Former Rikers Island guard Brian Coll, already being prosecuted for allegedly covering up the fatal beating of diabetic inmate Ronald Spear in 2012, is now being federally charged for Spear's death itself. A federal grand jury has agreed to bring the additional charge stating that Coll deprived Spear of his constitutional rights—by kicking him repeatedly in the head while he was restrained, killing him.

Spear, 53 at the time of his death, was suffering from severe kidney disease and walked with a cane and a bracelet that read "Risk of Fall," according to the new indictment. He was being held in pretrial detention on a burglary charge and had a lawsuit pending alleging that the jail denied him proper medical treatment. Before his death, he and Coll purportedly yelled at each other over the issue, and Coll punched him.

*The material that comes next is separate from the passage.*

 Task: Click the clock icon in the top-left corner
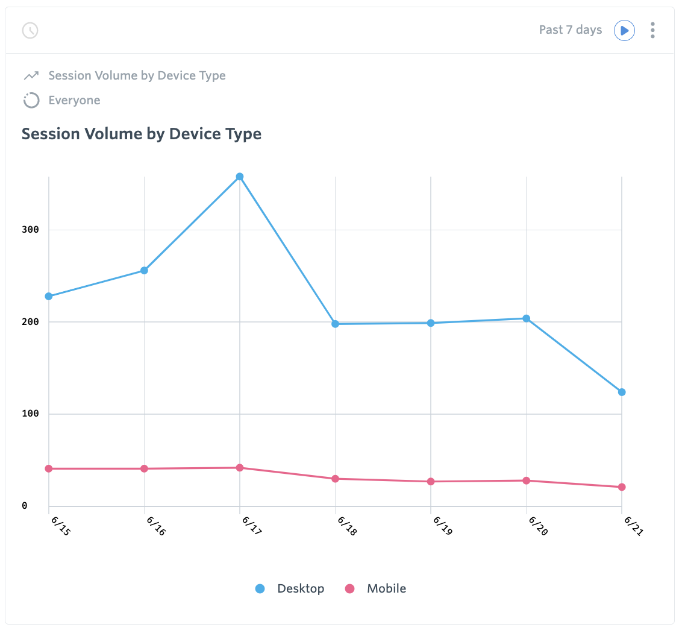point(30,30)
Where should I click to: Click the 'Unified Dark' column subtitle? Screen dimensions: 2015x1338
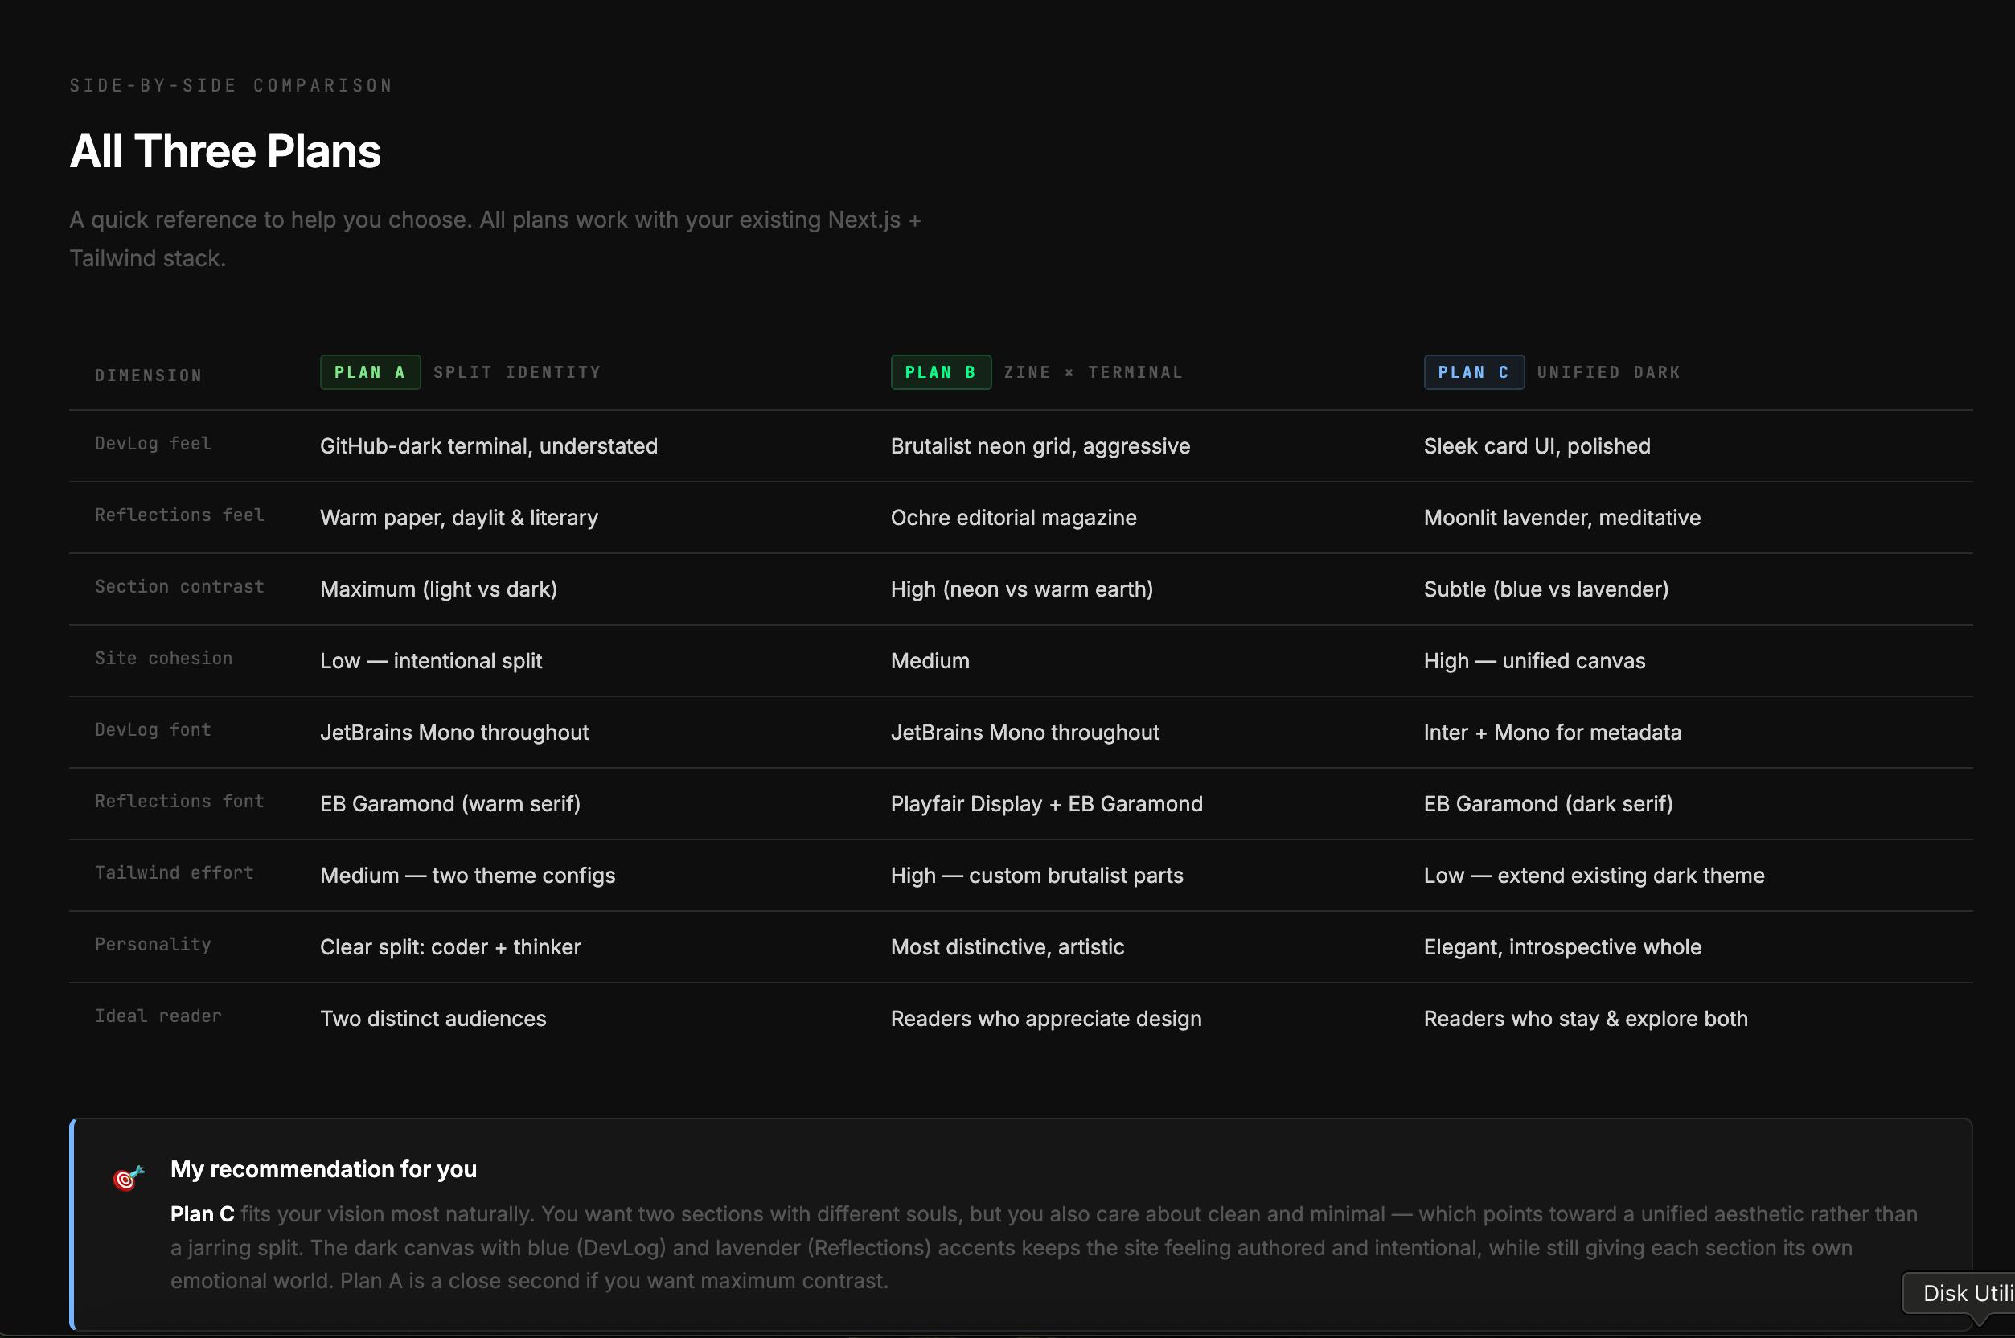tap(1608, 373)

According to prosecutors, officers Byron Taylor, Anthony Torres, and an unnamed officer restrained Spear, then Coll "repeatedly kicked Spear in the head while Spear was already restrained and lying face-down, prone on the prison floor. Coll continued to kick Spear in the head even after another correction officer told Coll to stop and attempted to shield Spear's head from further blows." Then, the feds allege, "Coll bent down and picked up Spear's head," "put his face inches away from Spear," and said words to the effect of, "That's what you get for fucking with me...Remember that I'm the one who did this to you." He then allegedly dropped Spear's head to the ground.

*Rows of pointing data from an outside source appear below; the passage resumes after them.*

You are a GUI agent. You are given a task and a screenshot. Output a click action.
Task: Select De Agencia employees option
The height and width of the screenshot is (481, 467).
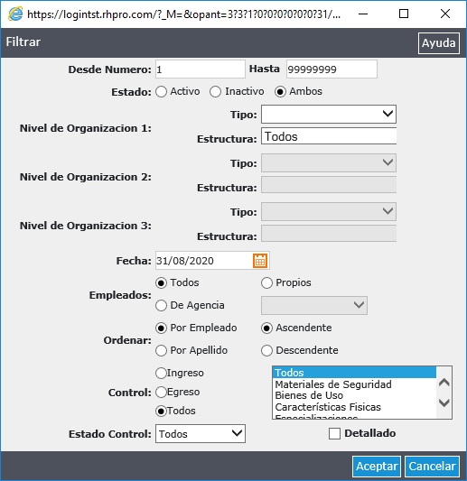(x=161, y=306)
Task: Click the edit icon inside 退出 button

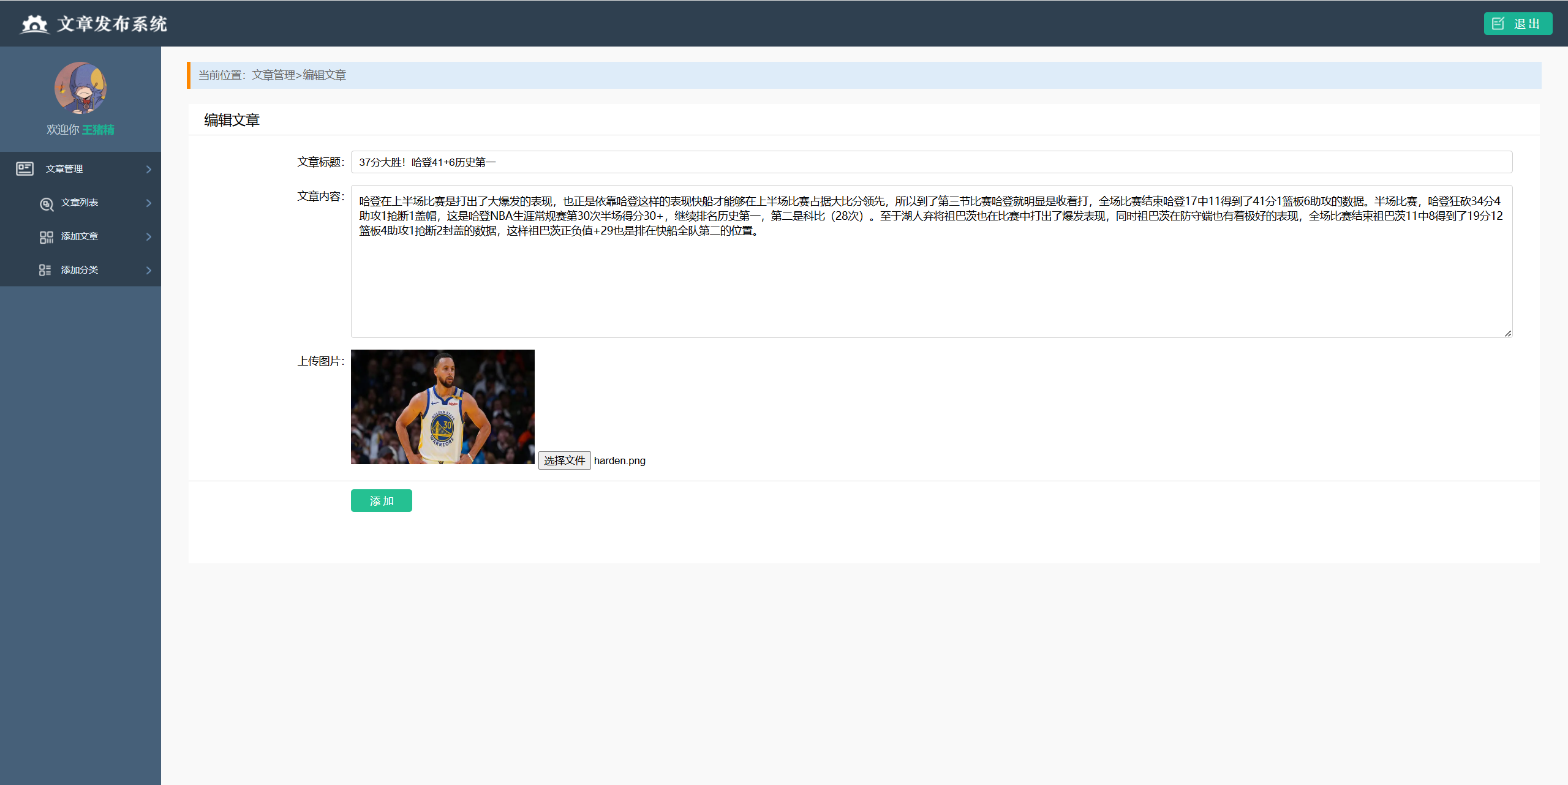Action: [1498, 24]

The Medical Examiner's Office found fresh wounds on Spear's skull and determined that his death was caused by heart disease, with blunt force trauma to the head and diabetes as contributing factors. Prosecutors argue that makes Coll a killer.

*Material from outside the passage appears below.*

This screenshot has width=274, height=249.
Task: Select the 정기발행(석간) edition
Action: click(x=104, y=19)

An elaborate cover-up allegedly followed Spear's demise, with prosecutors claiming the officers involved agreed to say Spear attacked Coll with a cane, to deny Spear was kicked in the head while restrained, and to omit the presence of Taylor. A Rikers captain purportedly ordered a guard to retrieve a cane from a supply closet to present as evidence, and a rep from the Correction Officers' Benevolent Association supposedly helped Coll, Torres, and an unnamed guard to write their reports, going through multiple drafts before turning them in.

The Bronx District Attorney's Office declined to prosecute the guards before the feds brought cover-up-related charges in June, as well as a charge against Coll related to the beating, but not the death. Coll's new charge carries as much as life in prison, and he and Taylor both face obstruction of justice and false reporting counts. Taylor also faces perjury charges related to grand jury testimony he gave denying involvement. Torres pleaded guilty to two felony false reporting charges and is scheduled to be sentenced in December.

The city settled a lawsuit brought by Spear's family for $2.75 million. Last year, jailer union head Norman Seabrook defended the guards, saying, "Correction officers in this case did everything they were supposed to do."